BIG BUSINESS over the weekend suddenly found its voice to sync with the cry of ordinary folks’ long rendered hoarse at the wanton selectivity of justice in the implementation of quarantine protocols.
In a joint statement, the American Chamber of Commerce of the Philippines, the Canadian Chamber of Commerce of the Philippines, the Financial Executives of the Philippines, the Institute of Corporate Directors, the Institute for Solidarity in Asia, the Judicial Reform Index, the Management Association of the Philippines, and the Makati Business Club, called the government out on public officials who violate the very laws they themselves are sworn to uphold and to implement.
“We are therefore greatly disappointed — even appalled and dismayed — about news reports of public officials violating with impunity the IATF and DOH protocols intended to protect public health,” said the statement.

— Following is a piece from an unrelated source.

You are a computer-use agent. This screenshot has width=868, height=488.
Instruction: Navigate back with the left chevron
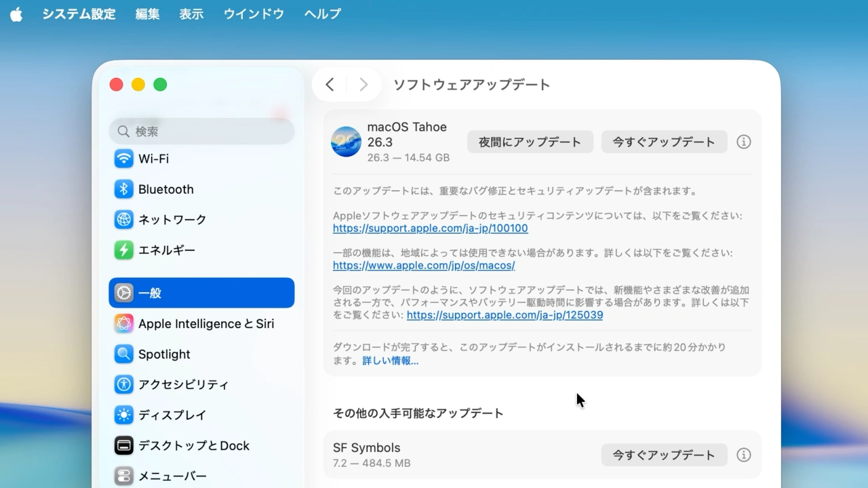point(330,84)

Among the high-profile public figures seen to have violated quarantine protocols were:
Sen. Aquilino “Koko” Pimentel III who, despite being a person under investigation for Covid-19 accompanied his pregnant wife to the Makati Medical Center.
Overseas Workers Welfare Administration deputy administrator Mocha Uson who spoke in a large gathering of overseas Filipino workers under quarantine in Batangas.
National Capital Region Police Office chief Major Gen. Debold Sinas who celebrated his birthday with numerous guests during what he dismissed as a simple“mañanita.”
In Pimentel’s case, the Department of Justice called for “compassion.”
Mocha simply denied that physical distancing protocols were violated, notwithstanding damning evidence.
In Sinas, President Duterte showered his unqualified trust and confidence, the law is the law is the law be damned.
And violations are not exclusive to the higher ranked officials, at least one mayor did a Sinas on his birthday, the net is replete with posts of policemen, even barangay kagawads in various modes of infractions of the protocols.
The impunity with which those in government are allowed, indeed, bestowed, to fracture the law totally outbalances the severity with which the same laws are impacted upon the ordinary Filipinos.
No instance of this injustice can be better exampled than in Mang Dodong, the fish vendor who was detained for 12 days after he failed to show a travelpass at a checkpoint in Navotas.
“From March 17 to April 17, almost 30,000 violators had been arrested; 6,616 underwent inquest while 23,016 cases were for filing. the number was reported to have reached nearly 41,000 by May 1,” the joint statement read. “Many of those arrested suffered detention, costs, humiliation, and inconveniences, and some endured unwarranted jailtime when unopened courts or government offices, or even limited bank branches, could not process their bail in a timely manner.”
The biz groups calling on the government: “As the country rides this tide of uncertainty, we trust that our leaders at the national and local levels, will demonstrate beyond doubt, the highest standards in observing and enforcing the rule of law, and serve as role models in discipline and moral ascendancy.”
We can almost hear Duterte’s retort: “Sabihin mo the law is the law well… akin na yun.”